Kate describes how, in the month before her suicide attempt, she had alternated between the Detached Protector and Abandoned Child modes: “I kept detaching myself, and getting involved in other things, but then I just couldn’t do it anymore. I just used up all my resources.” She could not escape her feelings of desolation and worthlessness.

KATE: Right before I swallowed the pills, I went to see my husband at work. I used to go there and, sort of like, bother him. He was just like, “It’s over, that’s it.” Then I just felt so alone, more alone than I’ve ever, ever felt. And I just said, I’d just rather be dead than feel this way. And I’d rather feel dead than hurt, and I can’t take the hurt anymore. I knew that I didn’t know what was going to happen, I took a lot of pills, and I figured it would probably hurt, the way that I would die. But I figured that it would be over, instead of every day just living with pain. Every day. I couldn’t take it anymore.

 

Patients with BPD sometimes want the comfort of knowing that they could commit suicide if the pain became too great, that they would have some release from their suffering. The therapist does not have to take this comfort away from the patient. The patient can think about committing suicide and talk about committing suicide as much as she needs to do. But she must agree to reach her therapist and discuss her feelings thoroughly before making an attempt.

The Angry Child Mode

 

Most patients with BPD cannot easily discuss or remember their Angry Child mode. Therefore, we often utilize imagery techniques to access it. The therapist asks Kate to generate an image of her Angry Child.

THERAPIST: Would it be too scary to get an image of Angry Kate as a child and see what she looks like?

KATE: No, I have an image.

THERAPIST: And what does Angry Kate look like?

KATE: Just destroying my room.

THERAPIST: And why is she destroying it?

KATE: Because she’s just so mad. She’s mad at everybody.

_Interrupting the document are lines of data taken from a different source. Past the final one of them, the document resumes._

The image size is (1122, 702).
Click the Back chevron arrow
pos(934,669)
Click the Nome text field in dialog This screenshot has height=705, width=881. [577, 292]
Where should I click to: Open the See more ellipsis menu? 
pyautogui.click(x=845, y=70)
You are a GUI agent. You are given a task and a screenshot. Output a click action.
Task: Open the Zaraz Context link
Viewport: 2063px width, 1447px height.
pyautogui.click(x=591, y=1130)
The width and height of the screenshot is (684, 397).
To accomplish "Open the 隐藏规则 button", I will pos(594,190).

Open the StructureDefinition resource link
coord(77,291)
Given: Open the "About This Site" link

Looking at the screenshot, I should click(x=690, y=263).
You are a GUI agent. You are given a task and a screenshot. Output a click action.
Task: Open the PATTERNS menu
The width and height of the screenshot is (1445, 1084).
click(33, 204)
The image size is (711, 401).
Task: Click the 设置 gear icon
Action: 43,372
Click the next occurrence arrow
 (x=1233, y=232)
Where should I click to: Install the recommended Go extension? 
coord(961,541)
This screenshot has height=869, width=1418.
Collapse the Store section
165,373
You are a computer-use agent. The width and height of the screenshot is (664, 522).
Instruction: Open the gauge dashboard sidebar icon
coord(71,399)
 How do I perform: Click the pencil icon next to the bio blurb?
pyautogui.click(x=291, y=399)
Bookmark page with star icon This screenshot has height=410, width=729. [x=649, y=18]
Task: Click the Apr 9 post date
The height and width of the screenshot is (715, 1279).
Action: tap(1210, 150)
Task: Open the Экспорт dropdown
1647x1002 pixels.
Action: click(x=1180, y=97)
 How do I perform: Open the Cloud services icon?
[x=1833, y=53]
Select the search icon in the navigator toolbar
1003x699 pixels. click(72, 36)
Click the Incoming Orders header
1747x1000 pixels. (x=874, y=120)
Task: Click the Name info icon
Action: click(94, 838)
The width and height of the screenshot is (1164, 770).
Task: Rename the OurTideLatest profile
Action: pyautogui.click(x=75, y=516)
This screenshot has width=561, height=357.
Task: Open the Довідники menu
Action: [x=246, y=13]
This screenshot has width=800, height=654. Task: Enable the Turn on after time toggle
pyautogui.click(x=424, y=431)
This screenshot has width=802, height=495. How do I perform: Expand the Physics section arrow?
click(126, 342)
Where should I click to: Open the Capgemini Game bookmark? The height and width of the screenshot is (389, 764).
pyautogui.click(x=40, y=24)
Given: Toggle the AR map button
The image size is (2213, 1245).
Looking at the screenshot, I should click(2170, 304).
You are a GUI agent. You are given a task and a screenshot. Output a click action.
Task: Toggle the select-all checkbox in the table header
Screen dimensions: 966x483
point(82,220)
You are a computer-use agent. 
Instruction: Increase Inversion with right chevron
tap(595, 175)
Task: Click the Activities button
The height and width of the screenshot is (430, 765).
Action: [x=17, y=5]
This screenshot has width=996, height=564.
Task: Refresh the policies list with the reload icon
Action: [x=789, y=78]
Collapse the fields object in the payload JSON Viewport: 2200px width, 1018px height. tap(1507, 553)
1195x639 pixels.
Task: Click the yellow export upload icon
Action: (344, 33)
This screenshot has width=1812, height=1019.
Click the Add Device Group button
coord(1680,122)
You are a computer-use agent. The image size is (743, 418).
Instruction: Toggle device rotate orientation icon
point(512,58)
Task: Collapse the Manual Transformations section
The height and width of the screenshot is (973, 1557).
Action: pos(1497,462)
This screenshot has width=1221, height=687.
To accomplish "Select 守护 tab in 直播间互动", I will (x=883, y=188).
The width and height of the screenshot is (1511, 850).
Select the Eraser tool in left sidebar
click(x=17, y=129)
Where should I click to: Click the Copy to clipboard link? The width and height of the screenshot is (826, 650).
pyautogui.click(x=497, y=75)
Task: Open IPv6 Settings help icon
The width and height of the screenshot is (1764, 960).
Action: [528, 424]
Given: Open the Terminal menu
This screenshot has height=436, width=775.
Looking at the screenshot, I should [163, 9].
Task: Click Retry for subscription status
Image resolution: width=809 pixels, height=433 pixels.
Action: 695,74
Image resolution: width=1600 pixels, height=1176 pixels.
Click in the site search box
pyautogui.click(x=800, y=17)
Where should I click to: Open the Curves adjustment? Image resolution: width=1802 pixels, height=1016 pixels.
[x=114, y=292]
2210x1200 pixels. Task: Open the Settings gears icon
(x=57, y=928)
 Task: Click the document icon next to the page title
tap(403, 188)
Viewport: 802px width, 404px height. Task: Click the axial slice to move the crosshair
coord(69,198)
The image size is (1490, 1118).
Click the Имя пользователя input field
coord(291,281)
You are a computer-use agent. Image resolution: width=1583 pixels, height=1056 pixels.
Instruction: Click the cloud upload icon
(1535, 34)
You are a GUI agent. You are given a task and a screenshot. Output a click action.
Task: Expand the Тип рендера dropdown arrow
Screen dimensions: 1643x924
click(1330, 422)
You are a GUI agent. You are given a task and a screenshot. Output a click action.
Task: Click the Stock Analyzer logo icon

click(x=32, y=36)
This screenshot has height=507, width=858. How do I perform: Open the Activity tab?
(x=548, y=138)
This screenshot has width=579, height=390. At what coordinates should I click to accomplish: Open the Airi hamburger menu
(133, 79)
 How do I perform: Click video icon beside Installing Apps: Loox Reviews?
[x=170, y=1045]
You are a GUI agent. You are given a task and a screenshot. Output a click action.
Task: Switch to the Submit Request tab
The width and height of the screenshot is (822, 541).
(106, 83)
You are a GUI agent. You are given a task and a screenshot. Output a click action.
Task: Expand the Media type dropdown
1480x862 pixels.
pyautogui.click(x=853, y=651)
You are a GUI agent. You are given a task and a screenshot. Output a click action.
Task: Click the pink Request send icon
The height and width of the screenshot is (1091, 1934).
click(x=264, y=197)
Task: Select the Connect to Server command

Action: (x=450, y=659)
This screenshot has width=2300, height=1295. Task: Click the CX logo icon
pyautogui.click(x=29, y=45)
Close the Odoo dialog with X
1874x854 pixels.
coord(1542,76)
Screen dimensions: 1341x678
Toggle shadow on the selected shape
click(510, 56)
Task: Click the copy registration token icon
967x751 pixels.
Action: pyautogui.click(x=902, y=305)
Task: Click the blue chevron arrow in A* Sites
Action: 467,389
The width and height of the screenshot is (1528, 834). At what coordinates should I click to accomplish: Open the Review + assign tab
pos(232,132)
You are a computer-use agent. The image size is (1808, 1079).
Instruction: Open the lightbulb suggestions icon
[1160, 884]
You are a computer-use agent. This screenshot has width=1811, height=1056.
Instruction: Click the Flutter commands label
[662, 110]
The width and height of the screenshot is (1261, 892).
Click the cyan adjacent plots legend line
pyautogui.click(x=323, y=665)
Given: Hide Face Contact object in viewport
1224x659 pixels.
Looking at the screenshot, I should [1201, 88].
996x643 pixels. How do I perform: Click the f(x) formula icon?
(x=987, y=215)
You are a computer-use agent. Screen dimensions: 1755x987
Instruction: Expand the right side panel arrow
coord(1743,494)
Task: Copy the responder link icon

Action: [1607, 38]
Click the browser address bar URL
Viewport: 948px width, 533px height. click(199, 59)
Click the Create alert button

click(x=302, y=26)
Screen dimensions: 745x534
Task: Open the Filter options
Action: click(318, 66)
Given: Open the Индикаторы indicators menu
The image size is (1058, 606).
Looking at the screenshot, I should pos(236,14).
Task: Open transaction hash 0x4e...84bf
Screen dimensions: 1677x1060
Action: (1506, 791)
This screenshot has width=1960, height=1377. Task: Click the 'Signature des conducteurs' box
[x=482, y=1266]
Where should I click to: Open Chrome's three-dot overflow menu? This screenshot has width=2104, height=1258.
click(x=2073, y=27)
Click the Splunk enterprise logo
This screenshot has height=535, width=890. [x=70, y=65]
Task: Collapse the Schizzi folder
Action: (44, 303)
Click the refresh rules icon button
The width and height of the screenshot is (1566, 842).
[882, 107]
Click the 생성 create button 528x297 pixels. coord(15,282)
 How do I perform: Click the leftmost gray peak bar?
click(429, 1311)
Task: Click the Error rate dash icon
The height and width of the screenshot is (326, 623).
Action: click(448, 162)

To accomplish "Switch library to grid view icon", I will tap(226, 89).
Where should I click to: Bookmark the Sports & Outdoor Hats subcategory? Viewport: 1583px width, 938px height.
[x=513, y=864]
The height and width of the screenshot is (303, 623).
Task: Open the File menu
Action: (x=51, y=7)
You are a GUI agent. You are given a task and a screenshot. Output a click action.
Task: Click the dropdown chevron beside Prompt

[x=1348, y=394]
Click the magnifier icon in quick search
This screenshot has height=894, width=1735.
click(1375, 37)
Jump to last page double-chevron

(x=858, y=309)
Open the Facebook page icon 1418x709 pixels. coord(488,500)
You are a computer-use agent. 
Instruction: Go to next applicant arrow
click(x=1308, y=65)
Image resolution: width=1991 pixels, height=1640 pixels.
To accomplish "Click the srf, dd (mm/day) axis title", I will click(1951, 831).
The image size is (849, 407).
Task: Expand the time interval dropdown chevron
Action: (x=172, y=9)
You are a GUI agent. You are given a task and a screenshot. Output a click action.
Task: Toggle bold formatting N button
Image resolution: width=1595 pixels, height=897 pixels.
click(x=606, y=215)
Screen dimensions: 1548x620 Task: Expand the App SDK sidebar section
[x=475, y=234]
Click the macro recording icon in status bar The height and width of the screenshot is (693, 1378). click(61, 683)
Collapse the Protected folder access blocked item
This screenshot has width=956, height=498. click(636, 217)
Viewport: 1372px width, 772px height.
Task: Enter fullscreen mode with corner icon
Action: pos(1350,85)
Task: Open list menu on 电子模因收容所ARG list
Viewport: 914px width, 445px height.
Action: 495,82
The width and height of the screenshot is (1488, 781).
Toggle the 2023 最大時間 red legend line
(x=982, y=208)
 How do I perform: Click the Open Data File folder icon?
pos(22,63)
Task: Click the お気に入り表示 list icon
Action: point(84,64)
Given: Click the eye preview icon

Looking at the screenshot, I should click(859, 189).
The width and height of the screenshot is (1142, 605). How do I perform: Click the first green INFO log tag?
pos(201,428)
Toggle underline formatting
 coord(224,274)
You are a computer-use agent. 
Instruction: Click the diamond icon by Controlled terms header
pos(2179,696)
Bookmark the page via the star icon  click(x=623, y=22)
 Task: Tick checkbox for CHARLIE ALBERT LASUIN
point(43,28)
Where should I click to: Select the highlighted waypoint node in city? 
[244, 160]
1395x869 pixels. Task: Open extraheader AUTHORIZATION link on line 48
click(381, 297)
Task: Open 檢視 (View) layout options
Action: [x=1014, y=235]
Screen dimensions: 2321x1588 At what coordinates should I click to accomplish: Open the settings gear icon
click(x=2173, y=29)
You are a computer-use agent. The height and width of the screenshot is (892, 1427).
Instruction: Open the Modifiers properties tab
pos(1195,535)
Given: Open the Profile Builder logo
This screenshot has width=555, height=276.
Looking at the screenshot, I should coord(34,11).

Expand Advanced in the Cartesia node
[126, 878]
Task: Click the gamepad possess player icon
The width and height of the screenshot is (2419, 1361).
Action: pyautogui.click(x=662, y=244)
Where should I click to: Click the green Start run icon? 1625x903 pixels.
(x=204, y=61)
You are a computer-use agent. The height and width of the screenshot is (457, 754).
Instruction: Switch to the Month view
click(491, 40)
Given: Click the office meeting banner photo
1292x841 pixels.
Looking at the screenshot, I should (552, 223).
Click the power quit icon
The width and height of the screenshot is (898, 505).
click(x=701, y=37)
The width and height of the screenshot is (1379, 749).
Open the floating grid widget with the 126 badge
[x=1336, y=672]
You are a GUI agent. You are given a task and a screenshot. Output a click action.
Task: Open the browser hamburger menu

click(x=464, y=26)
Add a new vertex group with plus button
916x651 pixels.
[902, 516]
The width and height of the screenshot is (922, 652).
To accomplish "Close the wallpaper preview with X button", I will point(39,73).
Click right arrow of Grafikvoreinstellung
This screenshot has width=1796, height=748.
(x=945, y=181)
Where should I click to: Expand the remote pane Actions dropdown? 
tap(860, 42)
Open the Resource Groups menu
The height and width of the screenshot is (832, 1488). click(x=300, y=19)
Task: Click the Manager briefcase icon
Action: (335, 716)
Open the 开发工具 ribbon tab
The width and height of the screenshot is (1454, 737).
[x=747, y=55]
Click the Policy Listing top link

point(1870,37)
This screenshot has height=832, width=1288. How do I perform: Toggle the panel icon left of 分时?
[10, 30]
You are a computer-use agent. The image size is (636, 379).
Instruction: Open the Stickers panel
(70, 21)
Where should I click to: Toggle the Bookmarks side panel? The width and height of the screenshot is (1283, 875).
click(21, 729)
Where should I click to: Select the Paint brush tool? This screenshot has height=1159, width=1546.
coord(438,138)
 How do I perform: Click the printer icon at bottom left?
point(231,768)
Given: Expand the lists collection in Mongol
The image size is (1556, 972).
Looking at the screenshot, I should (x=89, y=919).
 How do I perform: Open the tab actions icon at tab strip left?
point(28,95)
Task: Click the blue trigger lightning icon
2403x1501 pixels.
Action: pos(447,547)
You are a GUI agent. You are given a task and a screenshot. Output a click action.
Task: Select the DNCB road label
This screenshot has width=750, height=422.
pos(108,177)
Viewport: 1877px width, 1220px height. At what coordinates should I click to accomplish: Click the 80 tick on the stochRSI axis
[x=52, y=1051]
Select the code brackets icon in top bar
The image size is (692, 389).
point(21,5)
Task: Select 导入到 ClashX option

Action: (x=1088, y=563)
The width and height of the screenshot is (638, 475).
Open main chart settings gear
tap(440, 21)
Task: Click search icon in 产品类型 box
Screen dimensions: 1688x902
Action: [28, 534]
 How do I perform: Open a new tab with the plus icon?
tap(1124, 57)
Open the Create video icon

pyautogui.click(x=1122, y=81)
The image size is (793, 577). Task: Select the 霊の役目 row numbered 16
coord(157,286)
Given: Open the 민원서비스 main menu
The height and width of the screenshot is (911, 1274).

THERAPIST: Can you get an image of the people she’s mad at?

KATE: Her father and her brother.

THERAPIST: Can you be her now and have her express her anger out loud to them, as they’re standing there? Have her tell them why she’s so mad at them?

KATE: No.

 

It is the Punitive Parent mode that stops Kate from expressing her anger. She flips into the Punitive Parent mode to prohibit anger or to punish the Angry Child for expressing anger.

The Punitive Parent Mode

 

This mode contains the patient’s “identification” with the punitive aspects of her parents, now internalized and usually self-directed. In the following segment, Dr. Young helps Kate link the voice of her Punitive Parent mode to her father’s voice. This segment is the continuation of the previous one.

THERAPIST: Why is it hard to express your anger, do you think?

KATE: Because I just don’t have the right to do it.

THERAPIST: Can you have them now saying that to you? Which one would say that to you? Your father or your brother?

KATE: My father. (Cries.)

THERAPIST: Then be your father now, and have him say that to you, that you don’t have the right to be angry. Say it so I can hear what he says.

KATE: He just says, “You always provoke your brother and you make him angry. You know he’s sick, but you get him mad. I just want you to just sit up in your room and be quiet.”

 

Kate does not have the right to express her anger. In a later segment, when Kate is in the Punitive Parent mode, she says, “I’m just bad, I’m just evil, I’m just dirty.” This is the essential message of this mode.